Howard County police said last week that two boys younger than 13 were playing with matches near the Raschkas' backyard shed and started the Feb. 8 fire in the 7100 block of Winter Rose Path. Police have made no arrests, but the incident remains under investigation.
"When I was about a quarter of a mile from home, I saw three helicopters hovering over my neighborhood," said Raschka, 58. "I thought, uh-oh. This is more than just a small fire."
Flames leaping from the shed caught the deck on fire and then ran up the back of the townhouse to the roof.
The fire traveled across the roofline to two adjacent townhouses, causing $1 million in damage, the fire department said.
All three townhouses in the Elkhorn Landing neighborhood have red signs stapled to doorframes warning residents that they are uninhabitable. But one family, who declined to be named, has returned. Another family is living in a hotel.
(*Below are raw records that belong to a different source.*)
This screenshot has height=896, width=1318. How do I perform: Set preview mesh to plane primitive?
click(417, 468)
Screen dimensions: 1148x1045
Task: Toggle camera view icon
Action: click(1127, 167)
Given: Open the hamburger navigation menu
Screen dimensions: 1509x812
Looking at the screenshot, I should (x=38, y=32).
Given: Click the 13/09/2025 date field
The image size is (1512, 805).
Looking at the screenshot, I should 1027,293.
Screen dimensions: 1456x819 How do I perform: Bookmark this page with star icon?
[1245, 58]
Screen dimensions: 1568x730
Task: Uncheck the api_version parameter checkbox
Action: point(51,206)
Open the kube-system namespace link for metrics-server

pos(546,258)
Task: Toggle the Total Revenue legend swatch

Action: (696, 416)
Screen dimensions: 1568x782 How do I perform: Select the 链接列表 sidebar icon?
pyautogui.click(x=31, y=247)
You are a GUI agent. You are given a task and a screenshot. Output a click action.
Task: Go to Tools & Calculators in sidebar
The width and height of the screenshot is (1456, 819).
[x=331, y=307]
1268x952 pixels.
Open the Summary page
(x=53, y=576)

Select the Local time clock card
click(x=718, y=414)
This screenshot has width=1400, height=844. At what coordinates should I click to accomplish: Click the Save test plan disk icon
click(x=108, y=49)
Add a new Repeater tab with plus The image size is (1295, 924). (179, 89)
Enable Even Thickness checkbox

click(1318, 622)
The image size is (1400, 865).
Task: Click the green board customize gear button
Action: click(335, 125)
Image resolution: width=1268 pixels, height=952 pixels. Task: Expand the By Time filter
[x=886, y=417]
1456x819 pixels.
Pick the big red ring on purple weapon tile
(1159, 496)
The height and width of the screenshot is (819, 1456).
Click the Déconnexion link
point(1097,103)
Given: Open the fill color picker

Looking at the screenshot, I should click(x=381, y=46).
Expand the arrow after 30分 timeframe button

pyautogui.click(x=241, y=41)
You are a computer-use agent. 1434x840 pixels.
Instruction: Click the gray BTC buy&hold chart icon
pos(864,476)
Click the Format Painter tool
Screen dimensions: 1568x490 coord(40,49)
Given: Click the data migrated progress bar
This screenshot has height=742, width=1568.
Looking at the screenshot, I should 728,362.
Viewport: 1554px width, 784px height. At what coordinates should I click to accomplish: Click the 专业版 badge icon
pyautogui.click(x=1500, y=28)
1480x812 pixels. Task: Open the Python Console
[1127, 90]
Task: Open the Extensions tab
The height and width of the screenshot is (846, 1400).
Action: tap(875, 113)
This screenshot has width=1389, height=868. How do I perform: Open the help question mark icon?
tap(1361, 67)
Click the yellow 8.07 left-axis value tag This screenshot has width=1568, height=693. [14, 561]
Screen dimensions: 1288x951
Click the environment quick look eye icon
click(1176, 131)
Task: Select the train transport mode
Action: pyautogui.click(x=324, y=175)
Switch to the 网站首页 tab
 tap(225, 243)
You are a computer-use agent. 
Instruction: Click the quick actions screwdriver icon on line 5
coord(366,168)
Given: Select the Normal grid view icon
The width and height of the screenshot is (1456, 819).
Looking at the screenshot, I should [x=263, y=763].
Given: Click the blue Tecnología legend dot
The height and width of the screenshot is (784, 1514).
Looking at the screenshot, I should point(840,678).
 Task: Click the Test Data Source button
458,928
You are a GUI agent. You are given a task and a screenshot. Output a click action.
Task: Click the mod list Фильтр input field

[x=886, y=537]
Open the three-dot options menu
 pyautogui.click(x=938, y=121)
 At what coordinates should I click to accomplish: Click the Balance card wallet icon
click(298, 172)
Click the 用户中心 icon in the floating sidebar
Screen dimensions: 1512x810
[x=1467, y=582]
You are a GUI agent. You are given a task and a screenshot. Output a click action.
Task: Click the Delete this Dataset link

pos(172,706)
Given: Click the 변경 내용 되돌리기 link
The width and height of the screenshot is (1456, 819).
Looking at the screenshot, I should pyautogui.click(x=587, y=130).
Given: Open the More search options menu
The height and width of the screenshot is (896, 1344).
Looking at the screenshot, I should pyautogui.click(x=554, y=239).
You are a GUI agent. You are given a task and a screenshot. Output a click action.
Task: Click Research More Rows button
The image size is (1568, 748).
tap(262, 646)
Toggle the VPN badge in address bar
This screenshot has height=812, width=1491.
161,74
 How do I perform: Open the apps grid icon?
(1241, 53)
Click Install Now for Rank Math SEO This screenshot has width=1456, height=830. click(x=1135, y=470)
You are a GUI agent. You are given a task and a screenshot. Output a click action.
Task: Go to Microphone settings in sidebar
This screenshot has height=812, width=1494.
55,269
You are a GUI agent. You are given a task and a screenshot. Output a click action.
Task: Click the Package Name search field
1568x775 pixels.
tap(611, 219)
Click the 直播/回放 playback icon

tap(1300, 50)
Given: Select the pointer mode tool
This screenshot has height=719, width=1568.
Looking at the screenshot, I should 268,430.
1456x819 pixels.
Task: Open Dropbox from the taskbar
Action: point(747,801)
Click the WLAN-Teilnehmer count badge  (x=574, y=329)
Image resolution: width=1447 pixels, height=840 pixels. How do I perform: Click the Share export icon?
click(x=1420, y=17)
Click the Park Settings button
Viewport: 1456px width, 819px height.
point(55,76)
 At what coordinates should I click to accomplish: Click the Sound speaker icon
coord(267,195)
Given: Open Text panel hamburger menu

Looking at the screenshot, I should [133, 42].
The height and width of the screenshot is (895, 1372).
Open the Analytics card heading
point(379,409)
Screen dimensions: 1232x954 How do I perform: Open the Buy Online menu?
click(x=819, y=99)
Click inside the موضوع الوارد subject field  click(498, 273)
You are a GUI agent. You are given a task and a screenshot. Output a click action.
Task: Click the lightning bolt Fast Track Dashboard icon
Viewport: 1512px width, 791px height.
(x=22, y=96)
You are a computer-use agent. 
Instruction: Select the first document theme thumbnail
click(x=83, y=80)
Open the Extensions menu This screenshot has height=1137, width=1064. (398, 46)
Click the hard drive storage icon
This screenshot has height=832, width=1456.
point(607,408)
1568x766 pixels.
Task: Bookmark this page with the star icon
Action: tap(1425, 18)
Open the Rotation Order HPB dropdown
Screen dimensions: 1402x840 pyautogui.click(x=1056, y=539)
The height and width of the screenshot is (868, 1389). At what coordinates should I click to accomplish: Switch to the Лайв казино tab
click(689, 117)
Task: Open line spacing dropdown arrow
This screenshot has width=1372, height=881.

The Raschkas have found an apartment in Columbia.
"My two daughters who live in Columbus, Ohio flew in because this was the only house they knew," said Raschka, as cleaners carried the few belongings left in the house to a moving truck parked out front. "It was important to them to see what happened."
Police spokeswoman Sherry Llewellyn said that she could not release more details about the cause of the blaze, but Raschka said that the police learned about the two boys playing with matches from two girls who watched the home burn while standing next to Raschka's wife, Vicki.
"The two girls were listening to my wife as she talked to a neighbor, and the girls told them that they heard this boy and his brother talking about playing with fire in the woods," Raschka said. "Apparently, they lit a T-shirt on fire and then threw it on top of the shed."
On Thursday, melting snow dripped through the cracks in the charred deck. Windows on the third-story were boarded up. A linoleum floor was ruined. All that was left in the Raschkas' living room was a large, soiled white couch and wooden dinning room table, waiting to be hauled off for a cleaning.
The shed was reduced to ashes, and the Raschka's front lawn looked like a trash heap. A television set, fan, summer clothes and other contents from the attic that the firefighters threw out the window poked through the melting snow.
Firefighters also had to rip almost all of the drywall in the rear half of the home from the walls to check for hotspots, and Raschka praised them for moving as many possessions as they could into the center of the rooms and covering them with tarps, sparing many valuables.
Despite the loss, Raschka was upbeat. He said that this was not the worst thing that has happened to him - a car accident 15 years ago forced him to spend four months in the hospital and undergo multiple surgeries.
He also said that his employer, the U.S. Department of Housing and Urban Development, and Northfield Elementary, where his wife works, have been supportive.
"We have a support system and insurance," Raschka said. "I feel worse for Hurricane Katrina victims. They have no support, no insurance. Where do people like that turn?"
Sun reporter Larry Carson contributed to this article.